Так, с помощью политики кнута и пряника, мафиози от религии управляют глупцами, и в этом нет ничего предосудительного. Стаду овец нужен пастух, охраняющий их как от собственной дурости, так и от опасностей, исходящих извне. Ни один пастух не станет работать задаром. Вполне естественно, что он стрижет с овец шерсть и время от времени забивает их на мясо.
— На твоем месте я бы не стал сравнивать людей с овцами, — покачал головой Бычков. — Человек в отличие от овцы — тварь хищная, подлая и агрессивная, уж в этом-то я на зоне убедился.
— Хорошо, что Максим Горький тебя не слышит, — усмехнулся Психоз. — Он был о человечестве лучшего мнения. Впрочем, ты прав. В каждом из нас есть что-то и от волка, и от овцы. Именно поэтому религия и полезна. Манипулируя кнутом и пряником, она породила этику и мораль, которые удерживают общество от окончательного оскотинивания и озверения. Если церковь при помощи сказок о райском блаженстве и адских муках заставит людей быть милосерднее и следовать десяти заповедям, это нужно только приветствовать.

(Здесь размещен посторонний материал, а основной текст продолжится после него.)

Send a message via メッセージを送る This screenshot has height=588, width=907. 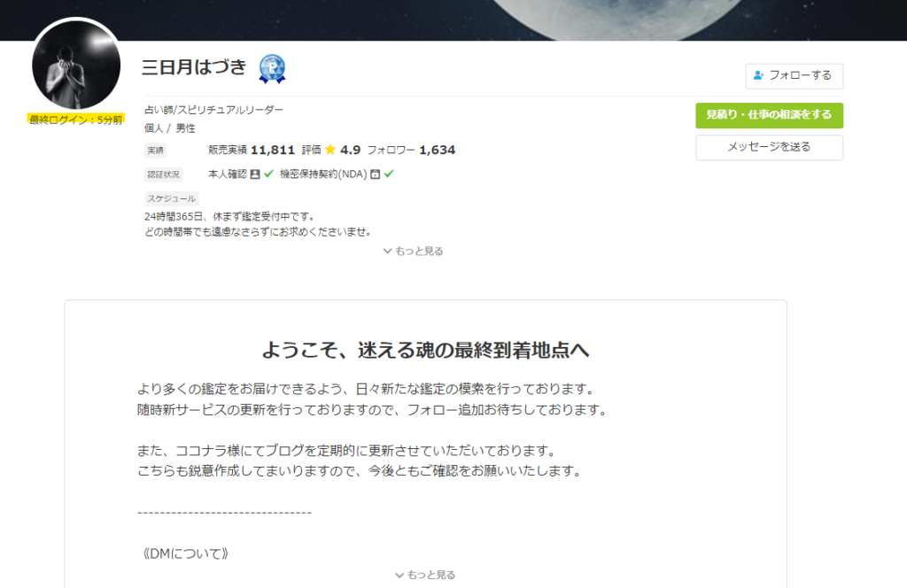770,147
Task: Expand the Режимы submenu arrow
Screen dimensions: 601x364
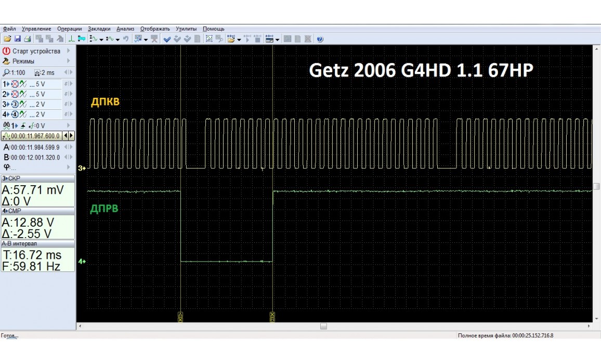Action: point(68,61)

— Странно слышать от тебя рассуждения о милосердии, — заметил Глеб.
— Почему странно? Я, как и ты — из породы пастухов. Чем более управляемо стадо, тем лучше для нас — ведь мы-то живем по другим законам.
— Может, ты и прав. Только страх перед адскими муками все равно не заставит людей стать праведниками.
— Эх, не просекаешь ты, в чем тут фишка, — укоризненно покачал головой Губанов. — Церкви не нужны праведники, ей требуются грешники, кающиеся в своих грехах. Именно с них, а не с праведников, церковь «стрижет руно». В том-то хитрость и состоит, что не грешить люди в принципе не могут, а вместе с представлением о «грехе» в их жизнь входит страх, на котором и держится религия. А в праведнике страха нет, поэтому и управлять им нельзя.